The FDA Just Approved a Long-Lasting Injection to Prevent HIV

The US Food and Drug Administration has just approved lenacapavir, an injectable form of HIV prevention that is almost 100 percent effective and requires only two doses per year. Science magazine described the medicine the most important scientific advance of 2024.

In clinical trials, lenacapavir proved to be 99.9 percent effective in preventing HIV infection through sexual transmission in people weighing more than 35 kilograms. The drug, an antiretroviral, works not by stimulating an immune response, but by blocking HIV from reproducing during its early stages—specifically, by disrupting the function of the virus’s capsid protein. This happens so long as the body receives injections every six months.

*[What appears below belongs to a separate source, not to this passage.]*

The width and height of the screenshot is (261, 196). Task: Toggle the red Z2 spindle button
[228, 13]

Lenacapavir has already been approved in some countries as a treatment for HIV in people with forms of the virus that are resistant to other treatments. However, prior to this week, its prophylactic use had not been approved anywhere, making the FDA’s decision a significant new development in the fight against the HIV/AIDS epidemic.

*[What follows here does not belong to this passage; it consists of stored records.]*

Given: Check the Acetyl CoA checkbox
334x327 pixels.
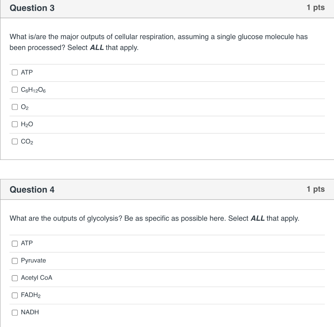Looking at the screenshot, I should (15, 278).
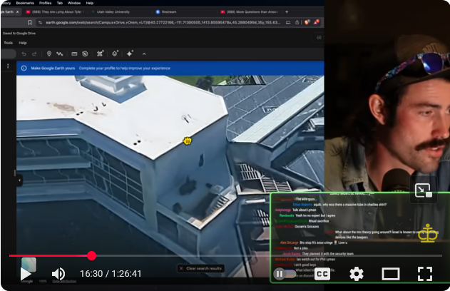Viewport: 450px width, 291px height.
Task: Switch to theater mode
Action: pyautogui.click(x=390, y=274)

The drug is not the first medicine that can be taken preemptively to protect against an HIV infection: pre-exposure prophylaxis (PrEP) pills were already available in many countries, including the United States. But these must be taken every day, and ensuring ongoing access to these medicines, and that people actually remember to take them, is a known challenge. It’s hoped the long-lasting effects of lenacapavir will make it easier for people to stay protected against the virus.

According to its creator, Gilead Sciences, lenacapavir will be marketed under the trade name Yeztugo. The company has committed to manufacturing 10 million doses by 2026.

“This is a historic day in the decades-long fight against HIV. Yeztugo is one of the most important scientific breakthroughs of our time and offers a very real opportunity to help end the HIV epidemic,” Daniel O’Day, president and CEO of Gilead, said in a statement on Wednesday.

However, lenacapavir’s price may be a barrier to access. Yeztugo will have an annual list price of $28,218 per person in the US. Winnie Byanyima, executive director of of the Joint United Nations Program on HIV/AIDS (UNAIDS), has also flagged in the past that the drug is unaffordable for many people in Africa, where the medicine has the potential to have the biggest impact. Roughly two-thirds of the people living with HIV worldwide live in sub-Saharan Africa.

Gilead said in a statement last year that it had been “developing a strategy to enable broad, sustainable access globally” to lenacapavir, although the company has not yet provided detailed information on how it will do this. One option could be “voluntary licensing,” where other companies are granted permission to produce and sell generic versions of a patented product exclusively to people in certain (often low-income) countries. Researchers at the University of Liverpool in the UK have calculated that a year’s worth of lenacapavir could be made available for as little as $25.